What this task involves
Can you retype the records exactly, starting at the line holding "Open the 선수 shortcut" and running through the last line of the records, both ends included?

* Begin *

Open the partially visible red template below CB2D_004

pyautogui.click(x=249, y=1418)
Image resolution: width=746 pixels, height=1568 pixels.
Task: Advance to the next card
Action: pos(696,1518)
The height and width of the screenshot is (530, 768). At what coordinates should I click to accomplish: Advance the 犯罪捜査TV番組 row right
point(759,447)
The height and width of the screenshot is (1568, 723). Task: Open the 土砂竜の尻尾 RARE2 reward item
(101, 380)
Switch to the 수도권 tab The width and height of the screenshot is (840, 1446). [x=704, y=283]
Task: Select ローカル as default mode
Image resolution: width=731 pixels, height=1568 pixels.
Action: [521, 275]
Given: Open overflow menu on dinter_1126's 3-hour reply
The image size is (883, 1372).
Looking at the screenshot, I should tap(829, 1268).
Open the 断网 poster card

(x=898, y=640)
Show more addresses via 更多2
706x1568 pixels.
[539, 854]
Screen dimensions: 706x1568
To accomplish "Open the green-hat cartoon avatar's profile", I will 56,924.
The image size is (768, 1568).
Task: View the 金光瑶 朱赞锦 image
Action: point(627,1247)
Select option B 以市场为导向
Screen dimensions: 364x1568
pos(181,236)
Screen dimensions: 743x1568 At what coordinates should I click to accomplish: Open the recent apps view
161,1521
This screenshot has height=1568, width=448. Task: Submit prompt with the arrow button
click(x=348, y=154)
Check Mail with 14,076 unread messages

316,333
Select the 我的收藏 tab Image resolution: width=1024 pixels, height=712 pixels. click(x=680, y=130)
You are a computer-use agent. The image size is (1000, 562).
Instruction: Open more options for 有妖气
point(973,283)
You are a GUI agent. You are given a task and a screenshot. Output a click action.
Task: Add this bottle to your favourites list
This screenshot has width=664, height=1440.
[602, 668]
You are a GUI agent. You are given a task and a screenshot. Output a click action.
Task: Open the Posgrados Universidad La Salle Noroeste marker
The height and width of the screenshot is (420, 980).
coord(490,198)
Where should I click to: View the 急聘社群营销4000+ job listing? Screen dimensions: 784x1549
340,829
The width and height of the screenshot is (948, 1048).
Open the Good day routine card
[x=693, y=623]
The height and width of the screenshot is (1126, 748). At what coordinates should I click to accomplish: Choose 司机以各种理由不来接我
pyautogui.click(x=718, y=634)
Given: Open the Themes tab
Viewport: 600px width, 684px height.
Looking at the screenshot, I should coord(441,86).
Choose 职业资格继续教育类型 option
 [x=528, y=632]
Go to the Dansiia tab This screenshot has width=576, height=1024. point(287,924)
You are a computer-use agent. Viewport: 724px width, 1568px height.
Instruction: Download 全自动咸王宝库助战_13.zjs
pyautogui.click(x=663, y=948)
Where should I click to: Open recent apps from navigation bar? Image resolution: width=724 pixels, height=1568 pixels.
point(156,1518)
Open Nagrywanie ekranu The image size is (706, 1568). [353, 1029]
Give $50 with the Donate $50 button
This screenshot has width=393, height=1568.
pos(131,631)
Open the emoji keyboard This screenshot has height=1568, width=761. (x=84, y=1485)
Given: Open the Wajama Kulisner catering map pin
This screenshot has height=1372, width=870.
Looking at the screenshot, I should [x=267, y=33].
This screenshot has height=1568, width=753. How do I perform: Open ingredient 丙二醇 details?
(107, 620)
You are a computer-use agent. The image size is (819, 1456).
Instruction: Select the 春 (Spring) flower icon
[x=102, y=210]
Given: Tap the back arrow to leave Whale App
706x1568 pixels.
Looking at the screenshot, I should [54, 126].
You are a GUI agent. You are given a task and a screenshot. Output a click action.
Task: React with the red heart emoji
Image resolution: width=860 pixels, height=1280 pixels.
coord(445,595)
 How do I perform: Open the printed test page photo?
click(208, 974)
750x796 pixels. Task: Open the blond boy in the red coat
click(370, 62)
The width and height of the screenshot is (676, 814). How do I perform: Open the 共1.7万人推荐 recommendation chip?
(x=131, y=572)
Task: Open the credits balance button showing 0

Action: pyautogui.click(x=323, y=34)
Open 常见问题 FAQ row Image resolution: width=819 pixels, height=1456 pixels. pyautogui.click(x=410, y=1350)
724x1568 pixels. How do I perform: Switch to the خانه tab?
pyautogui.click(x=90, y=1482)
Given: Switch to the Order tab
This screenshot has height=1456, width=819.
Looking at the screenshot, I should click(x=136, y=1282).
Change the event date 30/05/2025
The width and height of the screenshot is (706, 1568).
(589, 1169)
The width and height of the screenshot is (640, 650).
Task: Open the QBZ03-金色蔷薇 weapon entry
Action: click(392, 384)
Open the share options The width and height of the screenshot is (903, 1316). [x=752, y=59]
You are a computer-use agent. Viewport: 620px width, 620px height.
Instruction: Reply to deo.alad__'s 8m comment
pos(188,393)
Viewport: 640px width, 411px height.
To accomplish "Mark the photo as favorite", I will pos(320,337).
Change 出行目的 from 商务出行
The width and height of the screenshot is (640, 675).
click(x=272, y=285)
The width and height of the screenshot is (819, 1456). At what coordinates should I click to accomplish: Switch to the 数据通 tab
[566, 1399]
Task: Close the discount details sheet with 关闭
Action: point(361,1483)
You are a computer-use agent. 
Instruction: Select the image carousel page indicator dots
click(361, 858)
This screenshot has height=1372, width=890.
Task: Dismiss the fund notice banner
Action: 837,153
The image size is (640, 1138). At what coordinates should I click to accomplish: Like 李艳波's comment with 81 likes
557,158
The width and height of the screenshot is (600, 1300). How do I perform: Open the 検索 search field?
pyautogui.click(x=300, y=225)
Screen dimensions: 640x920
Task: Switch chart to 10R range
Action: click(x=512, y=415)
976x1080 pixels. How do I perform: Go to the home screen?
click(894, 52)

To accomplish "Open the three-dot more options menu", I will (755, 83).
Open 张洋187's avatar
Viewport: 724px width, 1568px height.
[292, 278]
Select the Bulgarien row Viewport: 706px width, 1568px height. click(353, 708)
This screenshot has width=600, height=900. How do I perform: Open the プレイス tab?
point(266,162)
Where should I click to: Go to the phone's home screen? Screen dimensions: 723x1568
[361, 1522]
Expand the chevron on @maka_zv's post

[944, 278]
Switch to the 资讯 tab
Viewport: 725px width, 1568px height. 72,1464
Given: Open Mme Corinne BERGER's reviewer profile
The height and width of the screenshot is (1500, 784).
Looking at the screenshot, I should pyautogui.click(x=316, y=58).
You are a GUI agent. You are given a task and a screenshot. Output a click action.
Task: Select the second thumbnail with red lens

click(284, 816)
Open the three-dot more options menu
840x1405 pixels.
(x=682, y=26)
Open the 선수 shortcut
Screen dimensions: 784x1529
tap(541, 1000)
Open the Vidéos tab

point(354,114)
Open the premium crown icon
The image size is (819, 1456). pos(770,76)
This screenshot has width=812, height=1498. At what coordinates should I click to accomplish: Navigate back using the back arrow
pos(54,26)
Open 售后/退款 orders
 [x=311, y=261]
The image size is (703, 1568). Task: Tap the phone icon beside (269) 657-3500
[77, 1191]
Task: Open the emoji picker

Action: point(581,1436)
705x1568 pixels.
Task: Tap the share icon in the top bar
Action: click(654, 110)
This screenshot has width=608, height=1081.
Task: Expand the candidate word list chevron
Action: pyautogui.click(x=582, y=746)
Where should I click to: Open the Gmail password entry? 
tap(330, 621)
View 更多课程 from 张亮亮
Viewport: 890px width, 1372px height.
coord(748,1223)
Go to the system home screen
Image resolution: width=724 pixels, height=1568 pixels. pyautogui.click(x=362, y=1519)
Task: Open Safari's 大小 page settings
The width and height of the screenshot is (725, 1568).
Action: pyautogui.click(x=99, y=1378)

* End *

Solution
Open the 선수 shortcut
Screen dimensions: 784x1529
tap(541, 1000)
Open the Vidéos tab

point(354,114)
Open the premium crown icon
The image size is (819, 1456). pos(770,76)
This screenshot has width=812, height=1498. At what coordinates should I click to accomplish: Navigate back using the back arrow
pos(54,26)
Open 售后/退款 orders
 [x=311, y=261]
The image size is (703, 1568). Task: Tap the phone icon beside (269) 657-3500
[77, 1191]
Task: Open the emoji picker

Action: point(581,1436)
705x1568 pixels.
Task: Tap the share icon in the top bar
Action: click(654, 110)
This screenshot has width=608, height=1081.
Task: Expand the candidate word list chevron
Action: pyautogui.click(x=582, y=746)
Where should I click to: Open the Gmail password entry? 
tap(330, 621)
View 更多课程 from 张亮亮
Viewport: 890px width, 1372px height.
coord(748,1223)
Go to the system home screen
Image resolution: width=724 pixels, height=1568 pixels. pyautogui.click(x=362, y=1519)
Task: Open Safari's 大小 page settings
The width and height of the screenshot is (725, 1568).
Action: pyautogui.click(x=99, y=1378)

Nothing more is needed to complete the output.